If you've replaced the relay (and confirmed the fuse is good - see below) and the pump still doesn't prime or the engine won't start, the problem lies elsewhere in the fuel or ignition system:

  1. Check the Fuel Pump Fuse: The relay provides power to the pump, but that power goes through a fuse first. Locate the fuse box diagram. Find the fuse labeled "FUEL PUMP" or "FP". It's usually 15A or 20A. Pull it out and inspect the wire inside – is it broken/melted? Replace fuses with the exact same amperage rating. Key suspects are the ECU fuse and Ignition fuse as well.
  2. Fuel Pump Itself: A failed pump won't run, even with power. Testing involves checking for voltage directly at the pump connector (located under the car near the fuel tank) while cranking, or listening carefully for pump activation (sometimes hard to hear). Requires some wiring knowledge and access.
  3. Ignition Switch Issues: A faulty ignition switch might not send the "Start" or "Run" signal properly to the ECU, preventing it from activating the relay.
  4. ECU Problems: While less common, a malfunctioning ECU might not send the ground signal needed to energize the relay coil.
  5. Wiring Harness Damage: Look for damaged, corroded, or chewed wires anywhere along the circuit – from battery to fuse box, fuse box to relay, relay to pump, and all ECU connections. Check grounds too.
  6. Inertia Safety Switch: The 2G Eclipse usually had a fuel cut-off (inertia) switch mounted near the passenger's footwell (kick panel area). After a significant jolt (even just hitting a pothole hard), this switch trips, cutting power to the fuel pump as a safety measure. Check its status (there's usually a reset button on top) – press it firmly. If the button was popped out, resetting it might solve the problem. This is often overlooked.

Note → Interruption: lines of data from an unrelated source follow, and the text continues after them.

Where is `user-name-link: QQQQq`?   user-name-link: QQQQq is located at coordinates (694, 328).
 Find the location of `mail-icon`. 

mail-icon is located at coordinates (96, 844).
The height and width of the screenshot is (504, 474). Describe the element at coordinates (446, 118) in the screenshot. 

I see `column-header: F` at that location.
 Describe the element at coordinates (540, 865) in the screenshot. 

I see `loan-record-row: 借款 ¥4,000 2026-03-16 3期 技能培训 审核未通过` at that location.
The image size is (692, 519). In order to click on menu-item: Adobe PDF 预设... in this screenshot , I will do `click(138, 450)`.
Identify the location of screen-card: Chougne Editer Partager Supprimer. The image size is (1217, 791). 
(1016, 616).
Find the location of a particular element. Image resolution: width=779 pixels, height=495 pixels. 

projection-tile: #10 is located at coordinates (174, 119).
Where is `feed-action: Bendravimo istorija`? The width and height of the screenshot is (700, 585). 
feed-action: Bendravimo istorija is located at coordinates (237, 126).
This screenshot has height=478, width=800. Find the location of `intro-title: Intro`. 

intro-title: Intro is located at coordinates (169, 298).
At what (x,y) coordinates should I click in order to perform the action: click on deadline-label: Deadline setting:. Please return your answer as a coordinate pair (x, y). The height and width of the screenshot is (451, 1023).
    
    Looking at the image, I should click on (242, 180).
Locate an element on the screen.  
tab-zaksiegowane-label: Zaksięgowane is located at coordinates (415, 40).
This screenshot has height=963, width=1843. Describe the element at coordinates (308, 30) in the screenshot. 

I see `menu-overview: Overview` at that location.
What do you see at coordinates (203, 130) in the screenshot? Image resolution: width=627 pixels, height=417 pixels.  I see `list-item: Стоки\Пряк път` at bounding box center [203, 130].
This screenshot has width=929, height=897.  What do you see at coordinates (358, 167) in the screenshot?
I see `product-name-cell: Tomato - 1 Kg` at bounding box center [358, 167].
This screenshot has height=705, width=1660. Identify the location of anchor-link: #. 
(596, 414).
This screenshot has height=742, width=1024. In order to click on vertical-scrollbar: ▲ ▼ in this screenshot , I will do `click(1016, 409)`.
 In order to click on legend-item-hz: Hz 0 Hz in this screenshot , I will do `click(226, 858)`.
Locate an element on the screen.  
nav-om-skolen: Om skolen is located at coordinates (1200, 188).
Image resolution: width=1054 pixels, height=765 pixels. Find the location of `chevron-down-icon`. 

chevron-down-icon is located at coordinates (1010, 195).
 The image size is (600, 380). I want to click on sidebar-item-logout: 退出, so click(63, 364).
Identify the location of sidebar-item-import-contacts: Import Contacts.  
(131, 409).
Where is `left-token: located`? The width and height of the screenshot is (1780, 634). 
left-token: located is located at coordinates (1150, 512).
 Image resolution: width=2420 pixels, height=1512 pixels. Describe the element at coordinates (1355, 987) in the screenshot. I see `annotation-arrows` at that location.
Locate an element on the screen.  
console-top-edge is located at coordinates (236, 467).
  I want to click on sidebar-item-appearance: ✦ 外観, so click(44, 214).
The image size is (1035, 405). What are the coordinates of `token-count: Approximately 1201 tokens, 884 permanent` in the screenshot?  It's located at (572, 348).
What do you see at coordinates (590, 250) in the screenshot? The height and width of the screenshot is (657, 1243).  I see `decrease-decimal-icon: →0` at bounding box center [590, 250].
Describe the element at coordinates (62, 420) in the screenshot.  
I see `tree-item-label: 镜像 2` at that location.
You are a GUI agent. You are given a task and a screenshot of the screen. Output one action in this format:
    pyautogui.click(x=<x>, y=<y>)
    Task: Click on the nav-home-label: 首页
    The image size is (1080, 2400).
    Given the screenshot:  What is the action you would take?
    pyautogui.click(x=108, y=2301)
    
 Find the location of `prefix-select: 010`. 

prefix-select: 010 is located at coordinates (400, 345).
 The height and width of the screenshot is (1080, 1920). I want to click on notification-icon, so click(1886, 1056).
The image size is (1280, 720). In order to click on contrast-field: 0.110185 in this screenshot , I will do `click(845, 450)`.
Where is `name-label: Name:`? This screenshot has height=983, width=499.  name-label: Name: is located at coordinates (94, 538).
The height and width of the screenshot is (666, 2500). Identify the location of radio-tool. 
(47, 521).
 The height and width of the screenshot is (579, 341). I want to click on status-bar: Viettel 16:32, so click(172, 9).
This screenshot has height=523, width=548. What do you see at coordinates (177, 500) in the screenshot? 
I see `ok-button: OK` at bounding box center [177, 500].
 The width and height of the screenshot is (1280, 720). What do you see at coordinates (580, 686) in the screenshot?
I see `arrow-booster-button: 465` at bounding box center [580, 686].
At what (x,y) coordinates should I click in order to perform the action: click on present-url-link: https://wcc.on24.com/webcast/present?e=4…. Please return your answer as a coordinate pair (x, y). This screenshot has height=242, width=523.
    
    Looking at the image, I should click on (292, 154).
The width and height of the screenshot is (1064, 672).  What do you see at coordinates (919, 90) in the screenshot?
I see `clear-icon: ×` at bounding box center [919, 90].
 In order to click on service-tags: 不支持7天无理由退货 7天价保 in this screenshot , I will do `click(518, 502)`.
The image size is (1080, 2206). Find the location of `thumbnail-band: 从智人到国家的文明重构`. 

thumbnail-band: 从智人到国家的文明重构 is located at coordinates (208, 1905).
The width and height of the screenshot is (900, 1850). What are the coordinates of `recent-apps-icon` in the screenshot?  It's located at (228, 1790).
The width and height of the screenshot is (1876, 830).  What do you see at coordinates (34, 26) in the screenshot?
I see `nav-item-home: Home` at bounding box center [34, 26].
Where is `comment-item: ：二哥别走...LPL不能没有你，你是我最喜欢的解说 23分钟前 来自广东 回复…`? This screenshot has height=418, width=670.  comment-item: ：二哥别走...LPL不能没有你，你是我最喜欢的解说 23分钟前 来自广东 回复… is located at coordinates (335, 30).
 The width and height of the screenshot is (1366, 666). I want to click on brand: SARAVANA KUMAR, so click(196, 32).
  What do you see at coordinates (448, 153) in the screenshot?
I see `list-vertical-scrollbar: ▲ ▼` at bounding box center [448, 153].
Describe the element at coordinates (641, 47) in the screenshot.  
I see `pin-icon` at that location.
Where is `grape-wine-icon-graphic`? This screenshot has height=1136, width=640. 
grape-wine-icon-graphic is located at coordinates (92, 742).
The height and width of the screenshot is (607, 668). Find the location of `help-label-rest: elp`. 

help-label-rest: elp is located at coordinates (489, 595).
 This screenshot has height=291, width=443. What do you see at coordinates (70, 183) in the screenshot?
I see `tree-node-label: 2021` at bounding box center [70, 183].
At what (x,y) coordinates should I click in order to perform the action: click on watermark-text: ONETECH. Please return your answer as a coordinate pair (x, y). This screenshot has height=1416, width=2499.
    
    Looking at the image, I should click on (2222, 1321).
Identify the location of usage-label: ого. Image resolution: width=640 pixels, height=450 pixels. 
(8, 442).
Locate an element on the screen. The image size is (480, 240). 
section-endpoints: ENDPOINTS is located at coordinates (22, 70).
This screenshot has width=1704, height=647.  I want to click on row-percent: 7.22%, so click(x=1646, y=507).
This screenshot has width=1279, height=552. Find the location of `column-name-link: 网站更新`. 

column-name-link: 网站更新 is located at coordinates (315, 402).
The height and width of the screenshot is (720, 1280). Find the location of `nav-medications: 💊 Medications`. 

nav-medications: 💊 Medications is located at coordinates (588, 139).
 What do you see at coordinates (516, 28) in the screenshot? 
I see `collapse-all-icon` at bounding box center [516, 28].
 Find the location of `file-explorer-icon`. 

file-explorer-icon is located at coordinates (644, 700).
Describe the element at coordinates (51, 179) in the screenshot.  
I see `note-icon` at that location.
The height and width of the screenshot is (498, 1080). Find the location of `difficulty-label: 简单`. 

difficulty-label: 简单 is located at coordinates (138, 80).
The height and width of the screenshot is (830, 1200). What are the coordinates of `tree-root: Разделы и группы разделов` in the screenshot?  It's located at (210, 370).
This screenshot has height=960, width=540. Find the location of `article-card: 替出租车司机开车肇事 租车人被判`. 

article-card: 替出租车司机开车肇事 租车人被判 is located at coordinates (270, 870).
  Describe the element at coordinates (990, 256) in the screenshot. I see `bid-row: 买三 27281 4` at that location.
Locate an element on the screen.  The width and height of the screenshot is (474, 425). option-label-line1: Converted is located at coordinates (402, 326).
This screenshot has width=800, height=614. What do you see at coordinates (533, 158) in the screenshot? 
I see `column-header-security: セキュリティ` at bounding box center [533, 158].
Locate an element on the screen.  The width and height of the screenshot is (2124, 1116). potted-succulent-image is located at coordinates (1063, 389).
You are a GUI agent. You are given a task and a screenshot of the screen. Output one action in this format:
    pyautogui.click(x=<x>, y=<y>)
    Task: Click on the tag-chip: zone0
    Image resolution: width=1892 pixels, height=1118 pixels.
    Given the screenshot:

Why Knowing the Location Empowers You

Locating the fuel pump relay on your 1997 Mitsubishi Eclipse is more than just finding a component; it gives you control over a critical starting system.

  • Saves Money: Diagnosing and replacing a relay yourself costs only the part price (30). A trip to the mechanic for diagnosis and replacement could easily cost $100+.
  • Saves Time: Instead of being stranded waiting for a tow or appointment, a quick swap with a known good relay (like the horn relay) can confirm the issue immediately.
  • Builds Confidence: Successfully fixing this problem yourself provides valuable experience for tackling future issues on your Eclipse.
  • Faster Diagnostics: Being able to quickly rule in or rule out the relay allows you to focus on other potential causes (like the fuel pump or fuse) efficiently.

Knowing precisely where the 1997 Eclipse fuel pump relay lives – in that under-hood fuse/relay box on the passenger side near the firewall, identified by the lid diagram or its common positions – provides a clear starting point. Combine that knowledge with the ability to perform a simple swap test or understand the failure symptoms, and you have a powerful solution for one of the most common reasons a crank-but-no-start condition strikes this generation Eclipse. While a small part, its failure has a big impact, but now you have the direct path to getting your car running again.